Une grande femme osseuse et toute droite du haut en bas répondit à cet appel. Elle était couverte d’un gros sarrau bleu, et sa taille se trouvait à un pouce ou deux de ses aisselles.

« Ma bonne femme, dit M. Pickwick en s’approchant et en faisant usage de sa voix la plus insinuante, pouvons-nous laisser ce cheval ici ? »

Le paysan dit quelque chose à l’oreille de la grande femme. Celle-ci regarda toute la caravane du haut en bas, et, après un instant de réflexion, répondit : « Non, je n’en avons pas le cœur !

— Le cœur ! répéta M. Pickwick ; qu’est-ce qu’elle parle de son cœur ?

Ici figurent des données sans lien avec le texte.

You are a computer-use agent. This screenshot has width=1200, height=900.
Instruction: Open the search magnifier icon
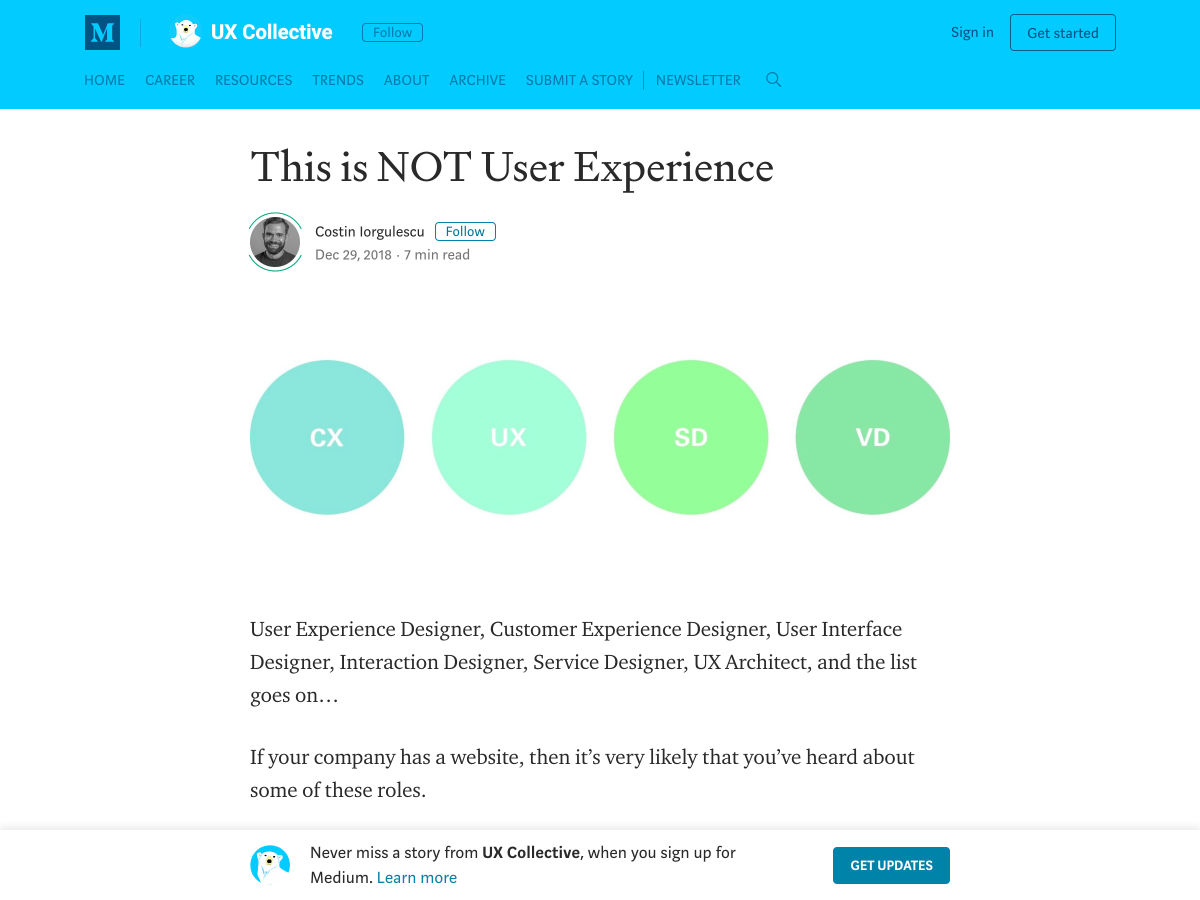(773, 80)
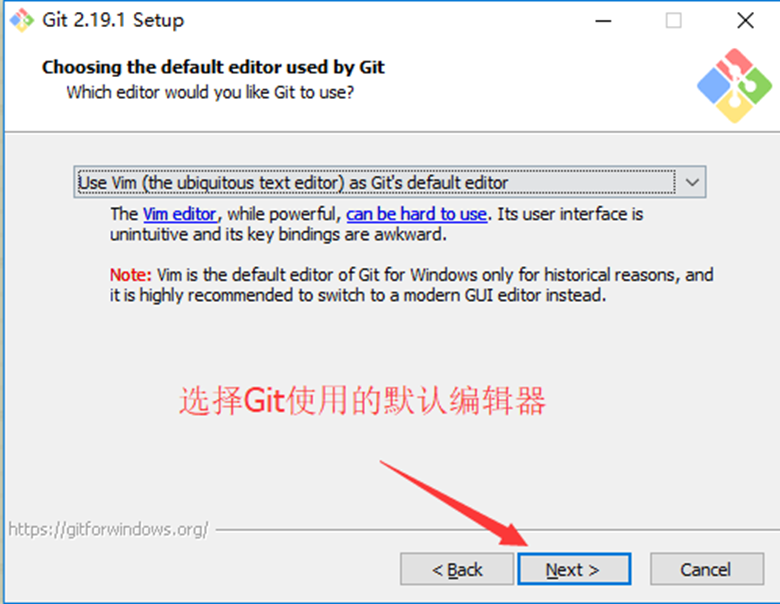Click the Next button
The image size is (780, 604).
click(574, 569)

— J’avons été inquiétée pour ça l’autre fois, dit la femme, en rentrant dans la maison, et je ne voulons pu rien y voir.

— Voilà la chose la plus extraordinaire qui me soit jamais arrivée dans tous mes voyages, s’écria M. Pickwick, rempli d’étonnement.

— Je crois… je crois réellement, murmura M. Winkle à ses amis, je crois qu’ils nous soupçonnent d’avoir dérobé ce cheval.

— Comment ! s’écria M. Pickwick, avec une explosion d’indignation. M. Winkle répéta modestement l’opinion qu’il venait d’émettre.

— Ohé ! l’homme ! cria M. Pickwick, irrité, pensez-vous donc que nous avons volé ce cheval ?

— Je ne le crois pas, j’en suis sûr ! répondit l’homme à la tête rouge, avec une espèce de sourire qui agita toute sa physionomie de l’une à l’autre oreille ; et en parlant ainsi, il entra dans la maison, dont il ferma soigneusement la porte.

— C’est comme un rêve ! s’écria M. Pickwick, un hideux cauchemar ! Ô ciel ! imaginez-vous un homme marchant toute une journée, poursuivi par un cheval épouvantable, dont il ne peut pas se débarrasser !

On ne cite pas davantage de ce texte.